Dr Yvonne Cheng, study's lead author and a specialist in maternal-foetal medicine at the University of California, San Francisco, said, "The effect of epidural can be longer than we think and as long as the baby looks good and the women are making progress, we don't necessarily have to intervene (and perform a cesarean section) based on the passage of time."
As per the new study, for women having baby for the first time, the second stage of labour took 336 minutes with epidural, while 197 minutes without epidural. So the difference came up to 2 hours and 19 minutes.
And in case of women who have had a baby before, the duration of second stage labour was 255 minutes with epidural and 81 minutes sans epidural. And here the difference was 2 hours and 54 minutes, the study said.

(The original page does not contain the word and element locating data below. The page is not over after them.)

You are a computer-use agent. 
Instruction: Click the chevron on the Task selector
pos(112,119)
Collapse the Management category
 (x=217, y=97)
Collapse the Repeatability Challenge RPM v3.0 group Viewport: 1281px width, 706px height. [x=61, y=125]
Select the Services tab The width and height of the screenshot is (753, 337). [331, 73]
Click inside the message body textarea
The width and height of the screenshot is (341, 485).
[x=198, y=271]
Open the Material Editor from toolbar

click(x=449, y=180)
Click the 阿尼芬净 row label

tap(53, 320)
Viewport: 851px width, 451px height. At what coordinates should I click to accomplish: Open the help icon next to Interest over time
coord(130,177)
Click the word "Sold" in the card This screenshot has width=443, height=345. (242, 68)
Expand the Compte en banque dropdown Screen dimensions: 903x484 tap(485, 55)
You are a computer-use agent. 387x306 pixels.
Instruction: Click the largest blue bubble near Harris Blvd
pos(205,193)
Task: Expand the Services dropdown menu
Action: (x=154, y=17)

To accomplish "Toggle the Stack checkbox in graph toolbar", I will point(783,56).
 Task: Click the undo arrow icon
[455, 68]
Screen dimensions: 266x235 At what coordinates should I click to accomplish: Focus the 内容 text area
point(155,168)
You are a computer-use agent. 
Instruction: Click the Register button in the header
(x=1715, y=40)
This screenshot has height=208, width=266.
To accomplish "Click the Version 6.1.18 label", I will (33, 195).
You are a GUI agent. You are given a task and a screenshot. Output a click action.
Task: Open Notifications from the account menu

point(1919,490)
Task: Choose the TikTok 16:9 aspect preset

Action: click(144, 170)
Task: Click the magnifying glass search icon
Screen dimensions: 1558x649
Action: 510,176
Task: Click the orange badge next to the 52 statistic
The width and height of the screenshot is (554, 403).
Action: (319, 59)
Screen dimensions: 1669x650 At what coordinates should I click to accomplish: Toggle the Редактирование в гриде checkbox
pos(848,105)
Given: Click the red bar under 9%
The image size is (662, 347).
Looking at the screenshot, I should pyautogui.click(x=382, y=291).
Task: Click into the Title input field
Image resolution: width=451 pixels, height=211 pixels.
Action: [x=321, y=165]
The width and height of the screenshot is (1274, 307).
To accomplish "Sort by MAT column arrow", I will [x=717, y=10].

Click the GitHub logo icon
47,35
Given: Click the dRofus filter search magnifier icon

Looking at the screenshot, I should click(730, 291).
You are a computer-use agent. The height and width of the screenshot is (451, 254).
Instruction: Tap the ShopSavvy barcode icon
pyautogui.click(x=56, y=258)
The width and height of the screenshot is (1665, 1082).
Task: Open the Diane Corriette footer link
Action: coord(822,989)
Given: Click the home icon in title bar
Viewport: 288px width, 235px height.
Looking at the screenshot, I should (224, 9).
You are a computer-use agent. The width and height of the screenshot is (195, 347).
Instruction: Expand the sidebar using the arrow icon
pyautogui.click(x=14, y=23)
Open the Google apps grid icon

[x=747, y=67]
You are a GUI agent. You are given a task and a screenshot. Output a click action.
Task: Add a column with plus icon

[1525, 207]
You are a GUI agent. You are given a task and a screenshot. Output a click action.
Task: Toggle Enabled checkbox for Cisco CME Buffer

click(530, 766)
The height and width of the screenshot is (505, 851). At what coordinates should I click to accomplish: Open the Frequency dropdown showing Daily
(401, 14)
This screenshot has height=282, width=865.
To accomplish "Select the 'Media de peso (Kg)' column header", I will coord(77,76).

According to researchers, the study could bring about changes in the way doctors think regarding cesarean-section deliveries and could also affect their decisions to perform such deliveries.
"Although the American College of Obstetricians and Gynecologists specifically says that the doctor doesn't have to intervene based on the passage of time alone, it is still kind of a gray zone," Cheng said.
The study was published in Obstetrics and Gynecology. The finding indicates that "clinicians might need to wait later before intervening with oxytocin, forceps, vacuum or a cesarean," said Dr S Katherine Laughon, an investigator at the National Institutes of Health.